[What you need to do]: The listing below is to be reproduced in full, exactly as given.

[Provided records]:
"""

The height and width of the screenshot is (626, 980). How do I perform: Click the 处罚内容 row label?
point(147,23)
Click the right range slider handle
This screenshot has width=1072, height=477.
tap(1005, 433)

"""

[Task solution]:
The height and width of the screenshot is (626, 980). How do I perform: Click the 处罚内容 row label?
point(147,23)
Click the right range slider handle
This screenshot has width=1072, height=477.
tap(1005, 433)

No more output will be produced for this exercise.